強大な磁力の嵐を起こしては、人々の命を奪う不気味な古代遺跡「孤塔」。その調査を行うために必要不可欠な、磁力を操る能力を生まれつき持つ者だけが「塔師」として選ばれる世界。
農家の娘カシホの、平凡だが幸せな日々は、初恋の人の予期せぬ死によって、突然、終わりを告げる。「塔師」となるべく、困難な任務に立ち向かう彼女を突き動かすのは、亡き幼馴染への一途な想いだ。彼女を導く歳上の指導教官ギズは、塔師としては当代随一の技術を持つものの、出会った時から不愉快極まりない態度でカシホを圧倒し、お世辞でも「尊敬できる師」とは言い難い男だった――
健気で生真面目な少女と、凄腕だが毒舌で優しさの欠片も持ち合わせぬ男。この組み合わせだけでも、何かが起きる予感がする……そう思わせる序盤から、調査のため塔の内部へ突入する直前から起こり始める異変に、物語は一気に緊張感を増す。読めば読むほど深まる「孤塔」の謎に加えて、そこに現れる異様なものの存在が、古き良きファンタジー特有の仄暗さを否応なく浮き彫りにする。
色々な視点で楽しむことが出来る作品でもある。切ない「恋物語」の舞台となるのは、微量にSF的ながらも郷愁を誘う古めいた世界。「孤塔」という「化け物」の内部で繰り広げられるミステリー。

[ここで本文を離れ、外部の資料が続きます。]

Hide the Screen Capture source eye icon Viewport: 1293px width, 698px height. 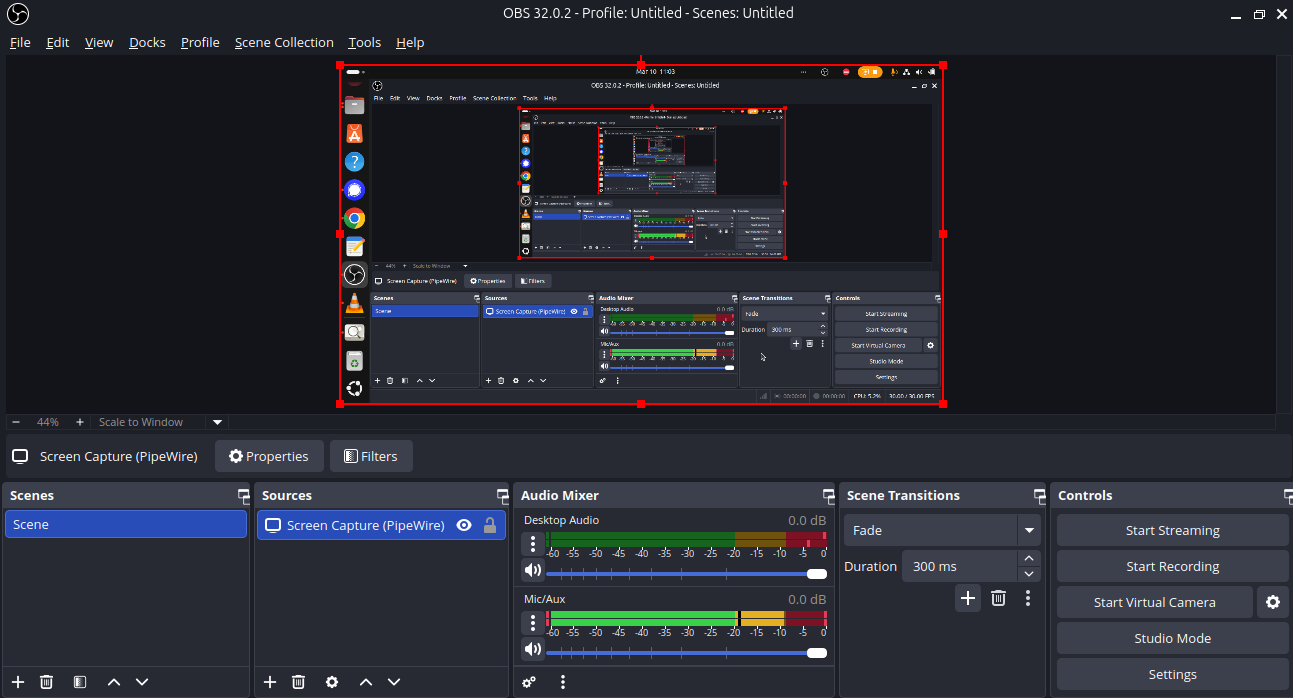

そして、得体の知れないものに立ち向かう冒険譚……それらを繊細な言葉でつなぎ合わせ、秀逸なハイファンタジィが紡ぎ出されていく。
この作者さまが描くヒロインは、儚げに見えて、とても強い。周りに強い男が居ても決して媚びず、大人しく守られようなどとは思いもしない。自分の手で運命を切り開き、戸惑いながらも己が信じる道を真っ直ぐに突き進む。本作のヒロイン・カシホも、そんな少女の一人だ。その一途さに心を奪われ、思わず「頑張れ」と応援したくなる。
カシホとギズ、それぞれが胸に抱く愛しい人への想いの行く末と、古びた塔の謎に挑む彼らの勇姿を、最後まで見守りたいと思う。